▶ [Assignment]:
Carry on the piece about sneaking raw cookie dough, picking up right after its last sentence.

▶ [Provided passage]:
-=-=-

E. coli ruins practically everything.

Remember when you were little and you used to bake with your mom or your dad or your grandmother or whomever, and the greatest part about it was sneaking a piece or two of raw dough? Or maybe, hypothetically, you and your mother would each take a little demure taste of the raw batter and then the next thing you knew one of you had her tongue stuck in an electric beater and the other had her entire head in the empty mixing bowl, attempting to lick the entire thing clean? I mean, it could have happened. And then remember how even now, as an adult, when you bake cookies you still allow yourself that one spoonful of dough which becomes another spoonful and progresses until you've consumed a third to half of a batch pre-oven because the fact is that raw cookies taste way better than baked cookies? Yeah? Any of this ringing a bell? You're lying if you said no.

-=-=-

▶ [Given material]:
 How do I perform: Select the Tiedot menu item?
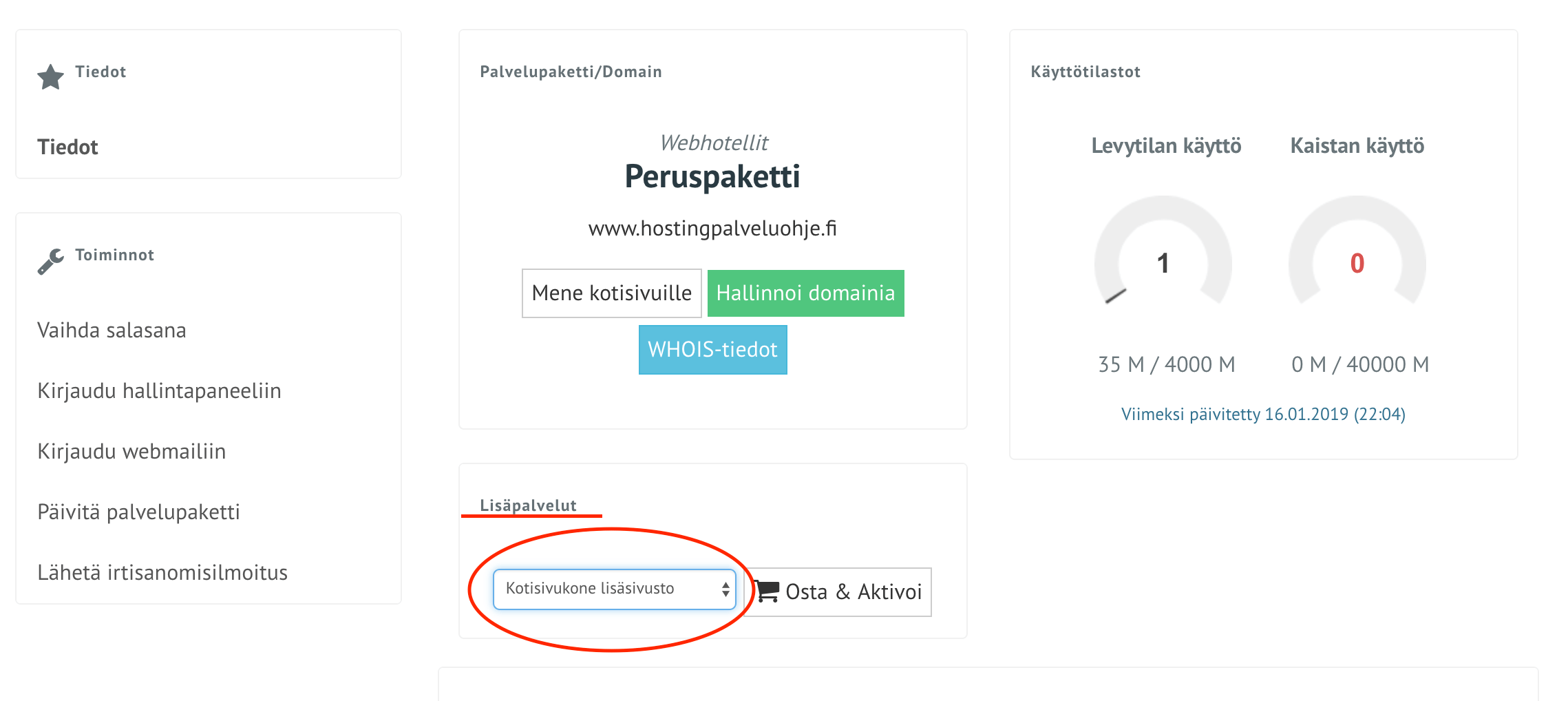pyautogui.click(x=67, y=147)
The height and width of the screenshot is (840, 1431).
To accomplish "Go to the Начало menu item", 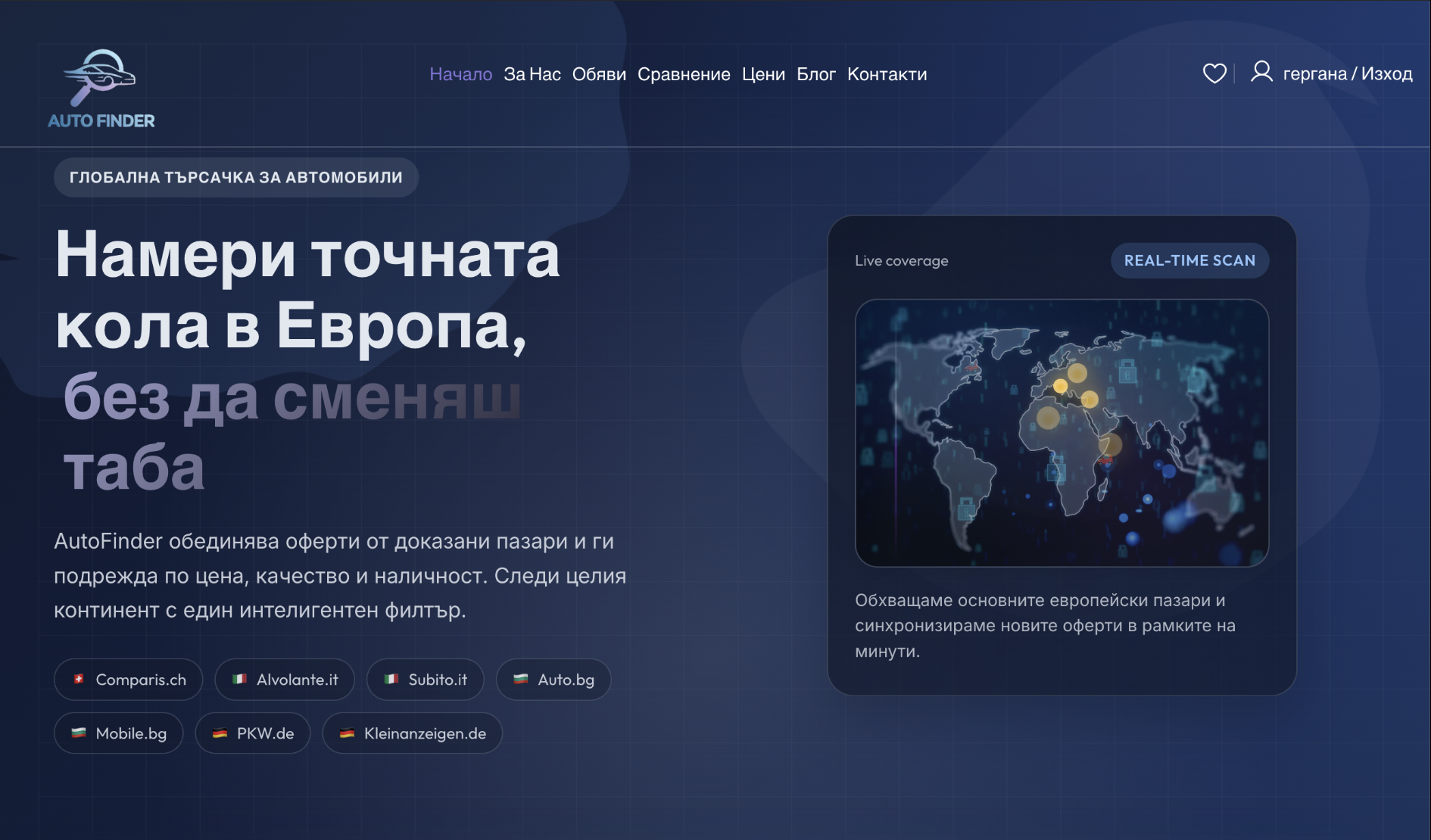I will pyautogui.click(x=460, y=74).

-=-=-

▶ [Output]:
Sure, everyone knows there are some risks involved in eating anything with raw eggs. But I think most of us thought it through, read the literature, did some in-depth research into the likelihood, interviewed a number of specialists on the topic, ran through some case studies and ultimately came to the well-informed and thoughtful conclusion that meh, whatever. People have been eating raw eggs in various forms for a long time and usually they wind up fine.

However, a new study has been published in the journal, "Clinical Infectious Diseases" (my favorite gossip rag), which shows that a 2009 outbreak of E. coli can be traced back to store-bought, "ready-t0-bake" cookie dough. So okay, just don't buy pre-packaged cookie dough, right? Wrong.

According to The New York Times, Dr. Karen Neil, a medical epidemiologist with the Centers for Disease Control and Prevention, and leader of the study, determined that the guilty party was none other than . . . [dun dun dunnnn] . . .

FLOUR.

I quote her quote: "'Out of all the ingredients, raw flour is the only raw agricultural product that was in the cookie dough,' Dr. Neil said. 'It didn't undergo any specific processing to kill pathogens, so we feel that's the most likely suspect for what may have introduced contamination into the cookie dough. We couldn't prove it conclusively, but that's what we suspect.'"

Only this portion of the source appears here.